Brandon Clifford is the director and co-founder of Matter Design. He is also an assistant professor at the Massachusetts Institute of Technology. Brandon received his Master of Architecture from Princeton University and his Bachelor of Science in Architecture from Georgia Tech. He was the LeFevre Fellow at The Ohio State University Knowlton School of Architecture. Brandon is a designer and researcher who has received recognition with prizes such as the American Academy in Rome Prize, a TED Fellowship, the SOM Prize, the Design Biennial Boston Award, and the Architectural League Prize for Young Architects & Designers. His most recent authored work ‘The Cannibal’s Cookbook’ demonstrates his dedication to bringing ancient knowledge into contemporary practice with theatrical captivation. His work at Matter Design is focused on advancing architectural research through spectacle and mysticism. He is best known for captivating new ideas by critically evaluating ancient ways of thinking and experimenting with their value today. This work ranges from an award-winning play structure for kids to megalithic sculptures that come to life to perform tasks. Brandon is dedicated to re-imagining the role of the architect. His speculative work continues to provoke new directions for design in the digital era.

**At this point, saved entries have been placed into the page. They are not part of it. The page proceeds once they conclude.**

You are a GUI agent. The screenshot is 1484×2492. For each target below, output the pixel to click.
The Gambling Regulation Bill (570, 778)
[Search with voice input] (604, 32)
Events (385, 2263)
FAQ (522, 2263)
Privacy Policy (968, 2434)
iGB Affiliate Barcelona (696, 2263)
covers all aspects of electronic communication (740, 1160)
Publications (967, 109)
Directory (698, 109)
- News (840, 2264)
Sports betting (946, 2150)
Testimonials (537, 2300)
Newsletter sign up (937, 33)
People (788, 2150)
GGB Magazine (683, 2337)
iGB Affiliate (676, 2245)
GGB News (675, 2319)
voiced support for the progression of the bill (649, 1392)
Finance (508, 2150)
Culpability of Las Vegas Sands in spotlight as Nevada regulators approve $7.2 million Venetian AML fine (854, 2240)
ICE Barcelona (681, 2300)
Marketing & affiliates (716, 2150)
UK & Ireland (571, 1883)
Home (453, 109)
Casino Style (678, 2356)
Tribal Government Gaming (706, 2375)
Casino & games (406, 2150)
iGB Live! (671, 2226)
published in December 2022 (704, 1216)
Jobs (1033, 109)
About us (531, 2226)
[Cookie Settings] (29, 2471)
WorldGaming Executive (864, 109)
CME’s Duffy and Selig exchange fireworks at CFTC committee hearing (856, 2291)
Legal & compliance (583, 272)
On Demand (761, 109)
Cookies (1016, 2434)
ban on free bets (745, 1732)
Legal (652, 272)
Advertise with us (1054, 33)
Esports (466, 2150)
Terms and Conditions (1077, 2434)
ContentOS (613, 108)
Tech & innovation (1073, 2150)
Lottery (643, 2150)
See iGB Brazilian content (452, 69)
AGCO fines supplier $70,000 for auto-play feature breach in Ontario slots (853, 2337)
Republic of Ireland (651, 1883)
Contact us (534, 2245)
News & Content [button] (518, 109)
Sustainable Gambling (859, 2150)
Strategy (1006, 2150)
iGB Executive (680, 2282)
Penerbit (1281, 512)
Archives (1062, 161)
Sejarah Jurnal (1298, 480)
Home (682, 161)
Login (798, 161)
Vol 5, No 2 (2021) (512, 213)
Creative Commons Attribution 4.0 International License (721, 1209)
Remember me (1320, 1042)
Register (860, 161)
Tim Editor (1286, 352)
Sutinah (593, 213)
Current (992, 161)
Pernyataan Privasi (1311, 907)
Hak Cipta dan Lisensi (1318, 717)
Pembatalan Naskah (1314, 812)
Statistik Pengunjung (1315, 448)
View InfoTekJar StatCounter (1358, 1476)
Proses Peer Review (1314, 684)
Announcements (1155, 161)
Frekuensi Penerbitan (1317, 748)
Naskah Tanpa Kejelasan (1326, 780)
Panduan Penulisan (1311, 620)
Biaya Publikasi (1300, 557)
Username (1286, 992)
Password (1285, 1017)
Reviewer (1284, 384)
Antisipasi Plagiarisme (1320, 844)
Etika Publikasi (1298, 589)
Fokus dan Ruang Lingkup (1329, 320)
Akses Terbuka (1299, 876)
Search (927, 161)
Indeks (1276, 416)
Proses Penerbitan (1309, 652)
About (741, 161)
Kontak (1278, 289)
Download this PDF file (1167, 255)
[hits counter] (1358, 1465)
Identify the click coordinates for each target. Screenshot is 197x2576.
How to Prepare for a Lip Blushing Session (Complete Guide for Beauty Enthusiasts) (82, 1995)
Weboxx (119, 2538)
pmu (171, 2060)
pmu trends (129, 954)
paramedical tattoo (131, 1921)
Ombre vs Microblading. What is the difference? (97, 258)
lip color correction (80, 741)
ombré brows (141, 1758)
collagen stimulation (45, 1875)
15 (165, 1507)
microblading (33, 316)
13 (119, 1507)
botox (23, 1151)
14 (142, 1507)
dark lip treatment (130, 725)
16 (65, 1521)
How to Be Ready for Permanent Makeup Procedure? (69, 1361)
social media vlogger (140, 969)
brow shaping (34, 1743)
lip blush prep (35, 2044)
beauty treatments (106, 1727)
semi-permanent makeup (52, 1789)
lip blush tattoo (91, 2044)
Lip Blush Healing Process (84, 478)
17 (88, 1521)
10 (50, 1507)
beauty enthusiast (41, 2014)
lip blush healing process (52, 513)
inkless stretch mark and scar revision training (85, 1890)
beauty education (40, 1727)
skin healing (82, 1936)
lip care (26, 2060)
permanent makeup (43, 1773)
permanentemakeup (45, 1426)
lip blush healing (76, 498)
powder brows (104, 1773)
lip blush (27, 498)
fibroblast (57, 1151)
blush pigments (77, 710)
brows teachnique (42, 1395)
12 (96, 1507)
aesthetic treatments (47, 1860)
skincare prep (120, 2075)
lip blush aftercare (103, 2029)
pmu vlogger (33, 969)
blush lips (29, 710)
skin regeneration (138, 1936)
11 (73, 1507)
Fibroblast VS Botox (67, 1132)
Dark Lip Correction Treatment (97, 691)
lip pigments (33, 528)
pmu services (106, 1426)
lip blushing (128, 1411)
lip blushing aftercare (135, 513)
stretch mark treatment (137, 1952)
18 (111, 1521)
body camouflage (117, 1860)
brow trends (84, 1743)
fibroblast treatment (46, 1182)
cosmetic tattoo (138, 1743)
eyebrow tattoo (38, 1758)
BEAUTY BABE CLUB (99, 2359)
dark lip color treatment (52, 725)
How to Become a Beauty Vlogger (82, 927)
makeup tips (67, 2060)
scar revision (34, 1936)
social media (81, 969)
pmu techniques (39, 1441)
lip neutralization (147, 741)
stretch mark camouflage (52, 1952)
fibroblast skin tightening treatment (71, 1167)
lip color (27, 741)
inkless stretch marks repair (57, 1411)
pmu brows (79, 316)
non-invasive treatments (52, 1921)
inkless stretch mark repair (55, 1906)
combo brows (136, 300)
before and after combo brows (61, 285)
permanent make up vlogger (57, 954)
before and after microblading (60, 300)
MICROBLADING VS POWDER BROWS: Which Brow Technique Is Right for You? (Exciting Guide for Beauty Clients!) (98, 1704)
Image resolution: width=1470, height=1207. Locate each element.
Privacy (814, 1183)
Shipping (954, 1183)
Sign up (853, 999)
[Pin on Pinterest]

Johanna (Jo) Lobdell is a partner of Matter Design. Her work brings access to the design research being done at Matter Design through multi-media such as publications, exhibitions, murals, and environmental experiences. Jo’s work operates at the intersection of art and design, focusing on color, patterns, and graphics in relation to 3d form. Her primary objective is to create environments that communicate through the use of attraction. Jo received her education in Graphic Design and Fine Arts from Parsons School of Design and Lesley University College of Art and Design. She is driven to bring inspiration and joy to the world through the lens of design.

Wes McGee is co-founder and partner of Matter Design, and an assistant professor of Architecture and director of the Fabrication Lab at the University of Michigan Taubman College of Architecture and Urban Planning. His work revolves around the interrogation of material performance, with a research and teaching agenda focused on developing new connections between design, engineering, materials, and manufacturing processes as they relate to the built environment through the creation of customized software and hardware tools. With the goal of seamlessly integrating fabrication constraints with design intent, the work spans multiple realms, including algorithmic design, computational feedback of material properties, and the development of novel production processes which utilize industrial robots as bespoken machines of architectural production.

Wes frequently presents work at national and international conferences on design and fabrication, and the work of Matter Design was recently featured in the book “PostDigital Artisans” by Jonathan Openshaw (Frame publishers), as well as “Next Progressives” in Architect Magazine. In 2014 he was the co-chair of the Robots in Architecture Conference, and most recently one of the chairs of the 2016 ACADIA conference.